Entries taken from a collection
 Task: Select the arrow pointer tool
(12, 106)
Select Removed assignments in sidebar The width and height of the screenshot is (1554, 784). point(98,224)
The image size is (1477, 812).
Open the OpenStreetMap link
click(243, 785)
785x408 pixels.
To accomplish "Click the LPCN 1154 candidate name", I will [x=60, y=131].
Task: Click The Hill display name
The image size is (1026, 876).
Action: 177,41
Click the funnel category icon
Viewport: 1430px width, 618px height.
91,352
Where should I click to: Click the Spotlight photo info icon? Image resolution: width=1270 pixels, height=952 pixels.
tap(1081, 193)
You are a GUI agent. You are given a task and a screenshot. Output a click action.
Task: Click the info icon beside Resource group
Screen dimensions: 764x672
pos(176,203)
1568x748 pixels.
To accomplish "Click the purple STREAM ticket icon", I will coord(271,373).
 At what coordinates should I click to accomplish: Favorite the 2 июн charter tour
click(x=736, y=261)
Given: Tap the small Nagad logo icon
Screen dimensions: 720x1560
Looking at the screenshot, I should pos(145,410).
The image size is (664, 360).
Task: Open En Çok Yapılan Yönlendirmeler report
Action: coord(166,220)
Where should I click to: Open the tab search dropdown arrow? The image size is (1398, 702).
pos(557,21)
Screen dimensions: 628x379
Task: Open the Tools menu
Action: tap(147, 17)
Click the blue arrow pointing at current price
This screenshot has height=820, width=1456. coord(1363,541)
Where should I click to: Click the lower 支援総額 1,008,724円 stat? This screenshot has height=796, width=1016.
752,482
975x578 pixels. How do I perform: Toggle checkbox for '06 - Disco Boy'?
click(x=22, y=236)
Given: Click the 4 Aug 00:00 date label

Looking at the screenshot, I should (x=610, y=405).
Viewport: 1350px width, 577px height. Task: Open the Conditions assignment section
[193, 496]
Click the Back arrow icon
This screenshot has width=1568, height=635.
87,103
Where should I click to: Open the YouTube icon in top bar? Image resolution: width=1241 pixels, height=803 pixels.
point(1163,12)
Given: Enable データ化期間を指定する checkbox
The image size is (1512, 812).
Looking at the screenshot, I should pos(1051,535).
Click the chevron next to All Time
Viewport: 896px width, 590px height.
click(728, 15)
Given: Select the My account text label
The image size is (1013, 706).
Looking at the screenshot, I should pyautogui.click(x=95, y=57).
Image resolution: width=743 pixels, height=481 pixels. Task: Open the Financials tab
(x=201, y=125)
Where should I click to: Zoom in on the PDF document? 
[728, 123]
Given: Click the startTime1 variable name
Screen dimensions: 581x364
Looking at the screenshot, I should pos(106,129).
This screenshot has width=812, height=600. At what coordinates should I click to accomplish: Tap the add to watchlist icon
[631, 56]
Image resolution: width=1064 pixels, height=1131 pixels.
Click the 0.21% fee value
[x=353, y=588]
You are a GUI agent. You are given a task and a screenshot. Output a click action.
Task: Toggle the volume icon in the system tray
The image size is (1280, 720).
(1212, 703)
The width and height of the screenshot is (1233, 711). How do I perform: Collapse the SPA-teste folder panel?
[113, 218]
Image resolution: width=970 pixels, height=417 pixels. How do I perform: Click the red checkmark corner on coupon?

## Exercise prompt
Transcribe exactly, and only, the lines from the opening line of the records through the line containing "1568x748 pixels.".

## Your response
 Task: Select the arrow pointer tool
(12, 106)
Select Removed assignments in sidebar The width and height of the screenshot is (1554, 784). point(98,224)
The image size is (1477, 812).
Open the OpenStreetMap link
click(243, 785)
785x408 pixels.
To accomplish "Click the LPCN 1154 candidate name", I will [x=60, y=131].
Task: Click The Hill display name
The image size is (1026, 876).
Action: 177,41
Click the funnel category icon
Viewport: 1430px width, 618px height.
91,352
Where should I click to: Click the Spotlight photo info icon? Image resolution: width=1270 pixels, height=952 pixels.
tap(1081, 193)
You are a GUI agent. You are given a task and a screenshot. Output a click action.
Task: Click the info icon beside Resource group
Screen dimensions: 764x672
pos(176,203)
1568x748 pixels.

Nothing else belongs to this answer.